The Lee family's hold on Sully unraveled through a cascade of misfortune. By 1811, Richard Bland Lee had exhausted himself bailing out his brothers Henry Lee III and Charles Lee from crippling debts. He sold the plantation for $18,000 to his second cousin Francis Lightfoot Lee II. For a few years, the new owner and his wife Jane Fitzgerald Lee turned a steady profit of $1,500 to $2,500 annually. Then Jane died from complications during childbirth in 1816. Four years later, Francis suffered either a nervous breakdown or a stroke. Unable to care for himself, he was committed to the Pennsylvania Hospital in Philadelphia in 1825. Sully was handed to a nephew whose management was marked by negligence and outright embezzlement. Administrators came and went. A prospective buyer was arrested in England before completing the purchase.

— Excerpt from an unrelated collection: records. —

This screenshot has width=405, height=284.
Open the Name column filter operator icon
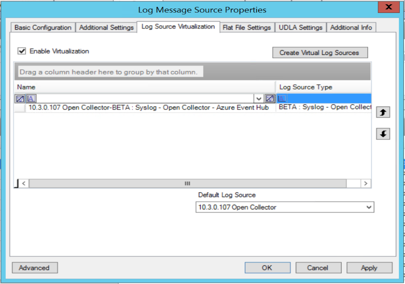point(32,98)
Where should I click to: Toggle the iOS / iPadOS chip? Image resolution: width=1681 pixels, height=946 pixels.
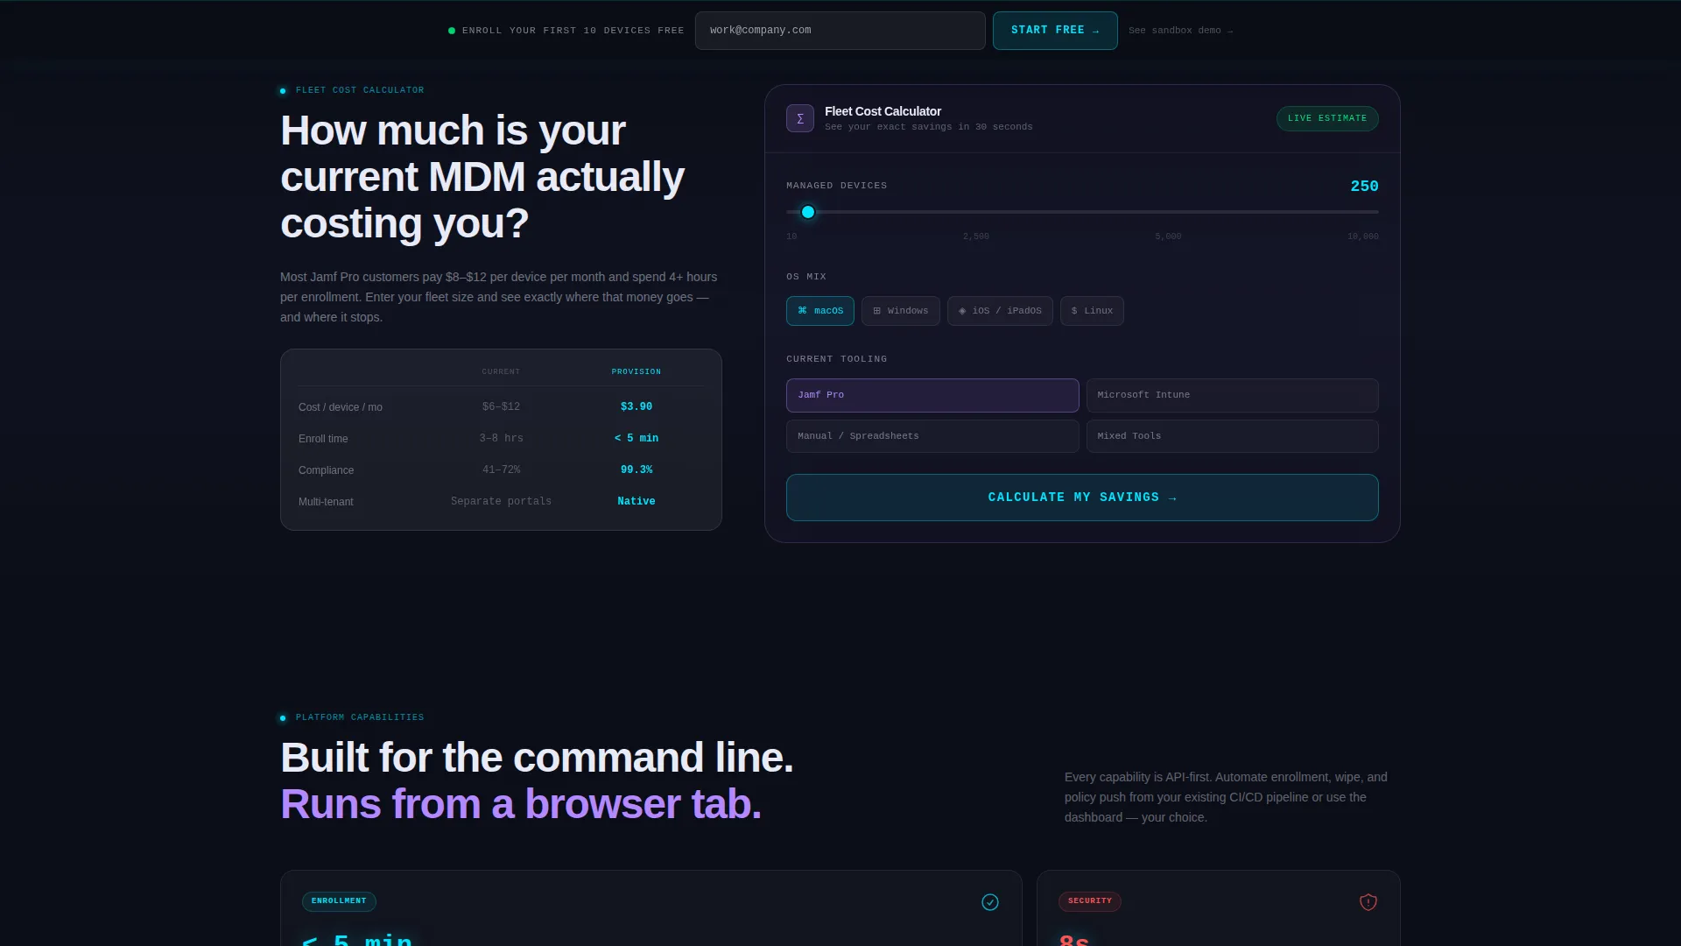[x=1000, y=311]
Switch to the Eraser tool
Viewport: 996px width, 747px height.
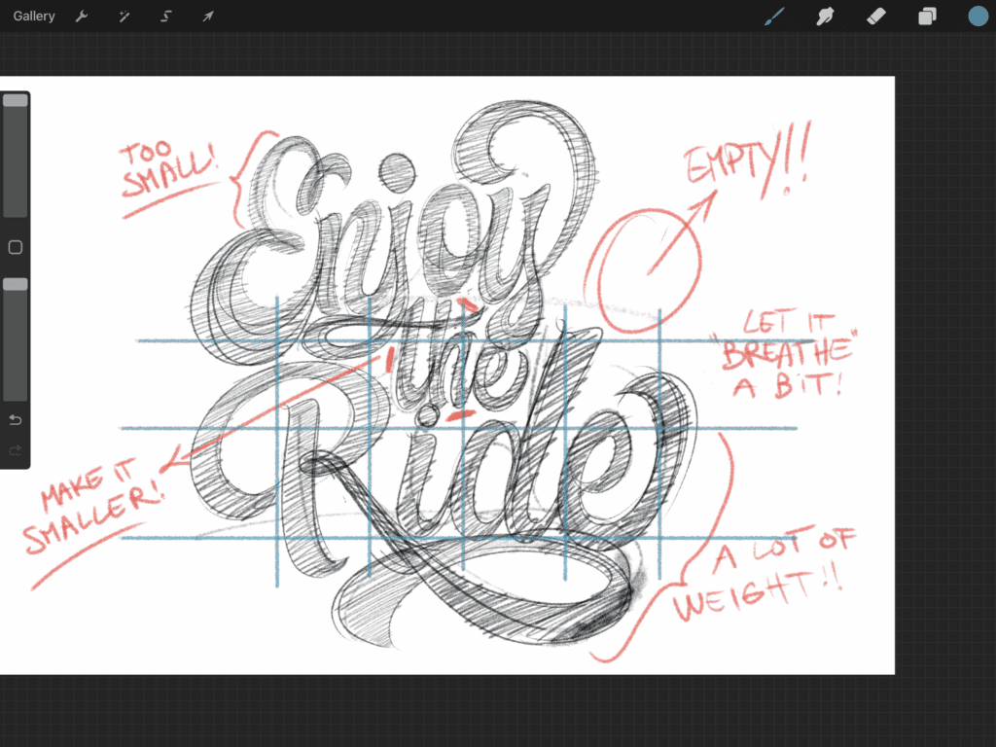click(x=875, y=16)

Finally, in 1838, merchant William Swartwort bought the estate, ending over a century of Lee ownership.

Rescued from the Runway

Sully passed through the hands of ten private owners after the Lees departed. Then, in 1958, the federal government acquired the property as part of the footprint for Dulles Airport. The historic house faced demolition. A preservation campaign launched almost immediately, rallying Lee descendants, former owners, and a determined neighbor named Eddie Wagstaff, who later endowed the Sully Foundation that still supports the site today. Their effort succeeded in 1959 when President Dwight D. Eisenhower signed legislation designating Sully a national historic site. The Fairfax County Park Authority took over operations and has since expanded the grounds. Visitors now walk through rooms furnished entirely with Federal-period antiques, exploring the world Richard Bland Lee built while jets roar overhead on approach to the airport that nearly erased it all.

From the Air

Located at 38.91N, 77.43W in Chantilly, Virginia, directly adjacent to Dulles International Airport (KIAD). Best viewed at 2,000-3,000 feet AGL on departure or arrival. The plantation house and outbuildings sit just south of Sully Road, easily identifiable against the suburban development. Look for the cluster of historic structures contrasting with the airport infrastructure to the east. Nearby airports: KIAD (Dulles, 2 nm east), KJYO (Leesburg Executive, 12 nm northwest).